先進首脳会談(G7サミット)に参加した首脳たちは19日、広島市の平和記念資料館(原爆資料館)を訪問し、芳名録に記帳したが、日本政府の発表によると、バイデン米大統領は、「世界から核兵器を最終的に永久になくせる日に向け、共に進んでいきましょう」と記したという。サミット議長国の岸田文雄首相は、「歴史に残るG7サミットの機会に議長として各国首脳と共に『核兵器のない世界』を目指すためにここに集う」とつづったという(時事通信)。

平和記念資料館で芳名帳に記帳するG7首脳たち(2023年5月19日、首相官邸公式サイトから)

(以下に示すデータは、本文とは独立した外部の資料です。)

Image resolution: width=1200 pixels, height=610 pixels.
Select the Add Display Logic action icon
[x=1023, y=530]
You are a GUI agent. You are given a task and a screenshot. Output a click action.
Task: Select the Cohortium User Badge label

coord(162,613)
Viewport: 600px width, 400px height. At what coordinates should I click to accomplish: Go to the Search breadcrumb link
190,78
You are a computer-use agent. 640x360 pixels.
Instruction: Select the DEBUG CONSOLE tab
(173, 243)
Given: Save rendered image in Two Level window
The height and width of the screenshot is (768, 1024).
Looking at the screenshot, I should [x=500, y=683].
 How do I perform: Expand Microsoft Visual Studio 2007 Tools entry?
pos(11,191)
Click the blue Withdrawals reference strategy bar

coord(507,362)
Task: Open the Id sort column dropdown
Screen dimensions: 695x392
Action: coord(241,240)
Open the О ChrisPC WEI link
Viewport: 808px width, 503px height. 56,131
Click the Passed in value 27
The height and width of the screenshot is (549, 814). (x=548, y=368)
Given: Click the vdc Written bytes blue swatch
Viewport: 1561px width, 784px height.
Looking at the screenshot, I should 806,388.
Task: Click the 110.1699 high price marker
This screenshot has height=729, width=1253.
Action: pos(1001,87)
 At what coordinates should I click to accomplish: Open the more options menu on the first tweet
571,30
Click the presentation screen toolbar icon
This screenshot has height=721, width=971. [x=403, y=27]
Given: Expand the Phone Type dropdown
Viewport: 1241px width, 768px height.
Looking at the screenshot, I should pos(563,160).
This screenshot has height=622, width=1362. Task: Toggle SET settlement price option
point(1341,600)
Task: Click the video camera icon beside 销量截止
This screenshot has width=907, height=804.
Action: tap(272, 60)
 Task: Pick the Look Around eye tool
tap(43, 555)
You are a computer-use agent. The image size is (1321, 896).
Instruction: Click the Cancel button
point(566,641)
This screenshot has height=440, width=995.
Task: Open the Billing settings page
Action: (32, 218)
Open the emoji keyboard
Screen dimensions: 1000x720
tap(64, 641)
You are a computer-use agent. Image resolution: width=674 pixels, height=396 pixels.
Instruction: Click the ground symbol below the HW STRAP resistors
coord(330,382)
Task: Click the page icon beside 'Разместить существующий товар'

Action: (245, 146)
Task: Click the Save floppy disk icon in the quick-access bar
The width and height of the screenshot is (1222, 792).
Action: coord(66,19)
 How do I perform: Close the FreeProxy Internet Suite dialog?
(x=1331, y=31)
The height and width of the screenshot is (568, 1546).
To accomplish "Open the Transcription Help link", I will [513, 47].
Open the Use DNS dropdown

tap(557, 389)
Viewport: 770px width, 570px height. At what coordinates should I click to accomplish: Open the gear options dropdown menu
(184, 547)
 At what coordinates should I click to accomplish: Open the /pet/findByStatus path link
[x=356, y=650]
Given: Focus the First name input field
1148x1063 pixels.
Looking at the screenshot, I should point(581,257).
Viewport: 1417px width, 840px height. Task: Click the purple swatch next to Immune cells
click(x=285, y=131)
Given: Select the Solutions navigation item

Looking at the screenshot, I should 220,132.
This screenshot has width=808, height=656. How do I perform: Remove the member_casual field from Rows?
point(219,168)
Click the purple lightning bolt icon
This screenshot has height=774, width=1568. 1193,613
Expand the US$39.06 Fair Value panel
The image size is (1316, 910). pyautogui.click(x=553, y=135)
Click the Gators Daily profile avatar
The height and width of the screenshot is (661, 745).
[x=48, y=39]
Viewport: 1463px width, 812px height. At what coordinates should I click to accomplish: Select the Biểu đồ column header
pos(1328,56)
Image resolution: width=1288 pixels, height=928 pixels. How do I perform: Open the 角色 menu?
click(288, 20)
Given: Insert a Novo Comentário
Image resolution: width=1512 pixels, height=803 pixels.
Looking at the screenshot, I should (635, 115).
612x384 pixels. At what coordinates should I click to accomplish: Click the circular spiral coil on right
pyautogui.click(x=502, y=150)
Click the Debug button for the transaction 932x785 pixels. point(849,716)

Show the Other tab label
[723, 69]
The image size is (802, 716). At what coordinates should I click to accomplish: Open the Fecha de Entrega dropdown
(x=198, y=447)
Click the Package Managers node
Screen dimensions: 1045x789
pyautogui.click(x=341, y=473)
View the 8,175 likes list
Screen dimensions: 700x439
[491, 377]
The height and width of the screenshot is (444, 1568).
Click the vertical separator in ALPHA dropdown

バイデン大統領は世界で最初に原爆を投下した国の代表として、岸田首相は世界で唯一の被爆国・日本の代表として、「核兵器のない世界」の実現を願って記帳したわけだ。原爆投下国と被害国の違いはあるが、「核兵器のない世界」という世界万民の願いを改めて掲げたわけで、歴史的な瞬間だったといえるだろう。

第1次冷戦の終了直後、ジョージ・W・ブッシュ米大統領時代の国務長官だったコリン・パウエル氏は、「使用できない武器をいくら保有していても意味がない」と主張し、「核兵器保有」の無意味論を展開したが、第2次冷戦時代に入り、「使用できない武器」といわれてきた核兵器に触手を伸ばす国が出てきた。